[Nonspecific phosphodiesterases of human leukocytes, blood platelets and serum].

Abstract

Phosphodiesterases from blood cells and serum can be subdivided in several groups according to substrate specificity, optimum pH and effects of inhibitors: 1) Acidic phosphodiesterase activities were not inhibited by EDTA, represented the whole p3'T hydrolysing activity, but only a part of the activity hydrolysing the other substrates (p5'T was not hydrolysed at acidic pH).

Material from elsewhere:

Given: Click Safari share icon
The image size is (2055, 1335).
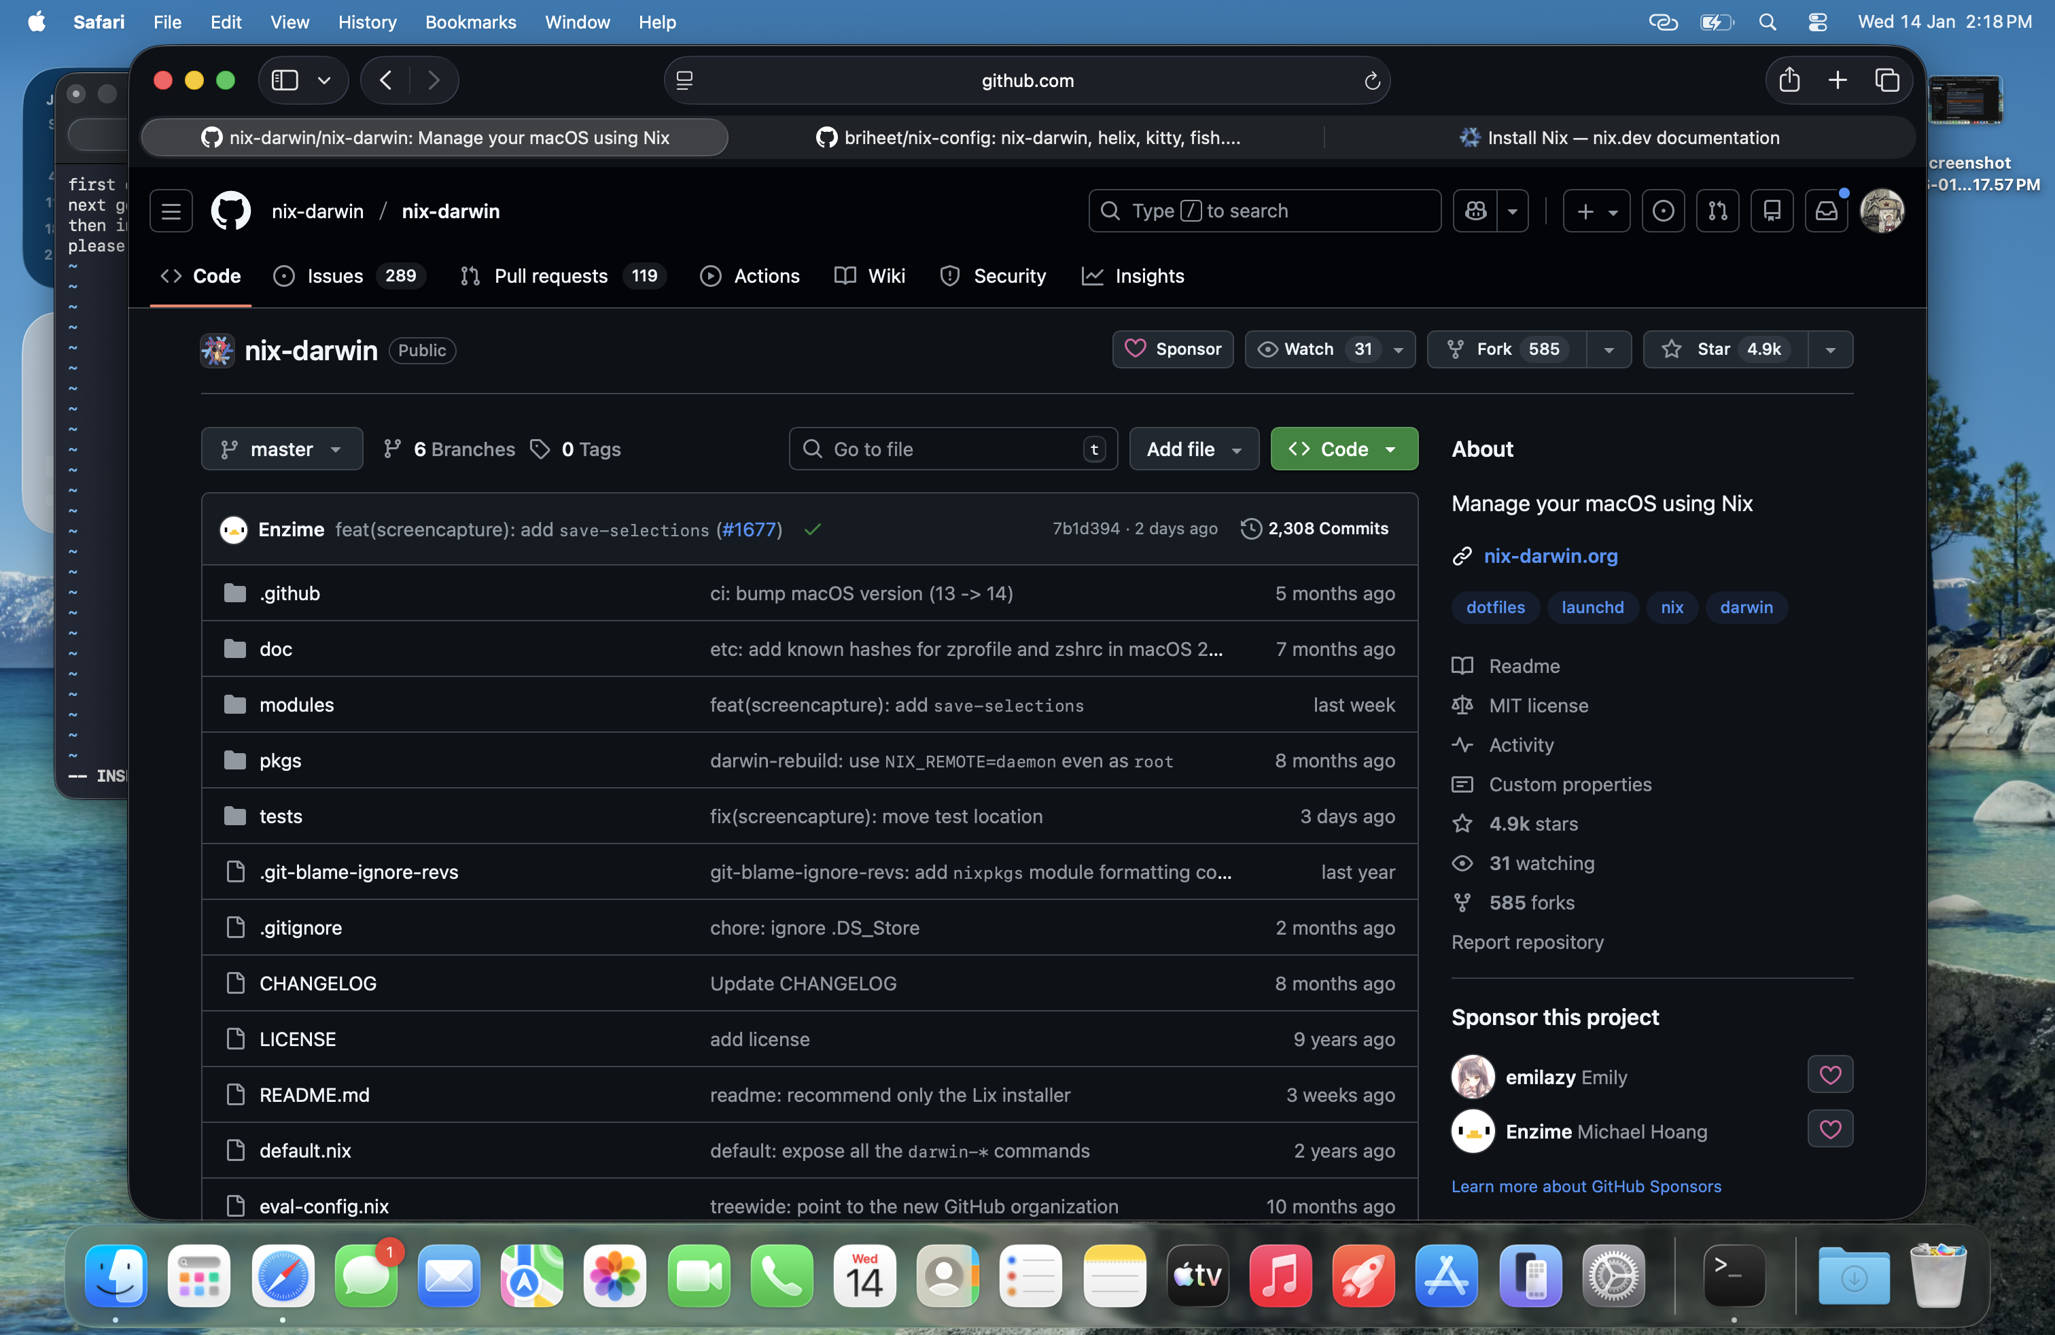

This acid phosphodiesterase activity was high in white blood cells and platelets but very low in serum. 2) Neutral phosphodiesterase activity was prevalent in leucocytes when BpP and BMP were used as substrates. 3) Alkaline phosphodiesterase activity was characterized by substrate specificity at optimum pH and distribution in cells and serum: in serum there are phosphodiesterases hydrolysing all checked substrates (p3'T excepted) at optimum pH 9.0, whereas in blood cells alkaline phosphodiesterase activities are very low for all substrates (excepted for p Phi Pn and p5'T). In each cell and serum we have determined, for all phosphodiesterase activities, the linearity of activity of versus time and versus protein concentration, the effect of substrate and effector concentration and the heat stability.